Jack knew that wouldn’t work either. He was imaginary, wasn’t he? But then he was when he pushed the swing, though he didn’t know it then. Did knowing make a difference to reality?
“Now.”
He obeyed by standing behind Amy’s mother. His hand skimmed through a thin layer of iridescent suds emitting a seaside aroma. When he raised his hand, bubbles slithered off; his fingers reassuringly moist. If he affected the water, then would Nicole Kidman feel his touch? He weighed up the mission to massage shoulders, which hid beneath a veil of auburn hair. If his imaginariness, via Amy, could be shared now, perhaps he’d exist for her mother later–with privacy. Then a more pleasurable existence would follow. He smiled. For the first time? He glanced at Amy. She smiled too, but surely she hadn’t twigged his carnal intentions?
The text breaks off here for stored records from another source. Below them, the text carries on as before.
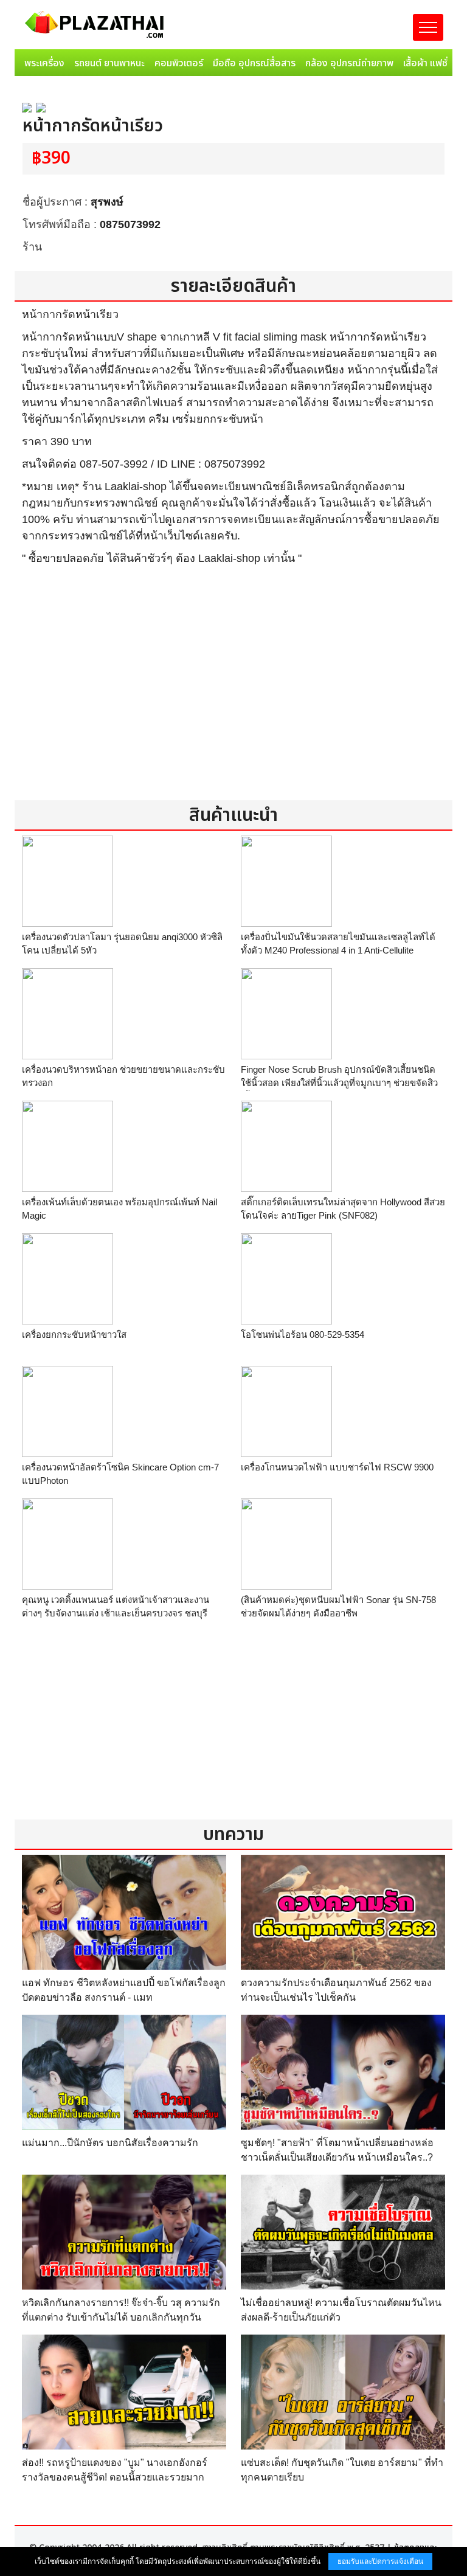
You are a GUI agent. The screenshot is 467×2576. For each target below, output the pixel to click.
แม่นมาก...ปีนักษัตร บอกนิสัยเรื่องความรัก (110, 2143)
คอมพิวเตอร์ (178, 63)
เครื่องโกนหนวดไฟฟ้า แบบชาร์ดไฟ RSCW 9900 (337, 1467)
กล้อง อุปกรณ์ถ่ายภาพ (349, 63)
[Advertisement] (233, 691)
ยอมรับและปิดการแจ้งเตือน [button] (380, 2561)
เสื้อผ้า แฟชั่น (428, 63)
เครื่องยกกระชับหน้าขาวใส (74, 1334)
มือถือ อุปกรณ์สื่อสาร (254, 63)
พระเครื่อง (44, 63)
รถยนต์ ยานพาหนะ (109, 63)
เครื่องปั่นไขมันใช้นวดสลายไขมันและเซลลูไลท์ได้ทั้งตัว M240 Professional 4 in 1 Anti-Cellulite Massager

No, she merely enjoyed the experiment to see her mother adulterated.
Amy held an amber bottle of massage oil and tipped too much onto Jack’s hands. He rubbed and inhaled Sandalwood. His fingertips brushed aside long ringlets; more proof he must exist for her. He flexed his fingers then placed his thumbs at the nape of her neck.
The water erupted as the woman grabbed him, pulling him over her head. He was too shocked to struggle and so forward-rolled, landing on his back in the bath on top of naked legs. Spluttering, he put out his hands to the bath’s sides. A panicked thought shrieked at him–she might try to drown him, thinking he was an intruder, a rapist.
“Please! Please, I’m sorry. I was only following Amy’s—” Through the floating suds he saw the girl silently laughing. At him, or at the scene?
His excessively-oiled hands slipped but instead of being helped, his head was ducked under water.
After a struggle, he surfaced and sucked in soapy but welcome air. The woman had him trapped. He tried to reason with her. “This. . . is ridiculous,” he gasped. “I wasn’t. . . attack. . . ing you.”
Her grip slackened, but only as a concession and he was still in her control. The woman spoke as though amusing herself. “All right. What’s your name?”
“Jack.”
“Mine’s Bonnie.”
“Really? As in Bonnie and Clyde? But that means you’re also an imag…. Nooooooo.”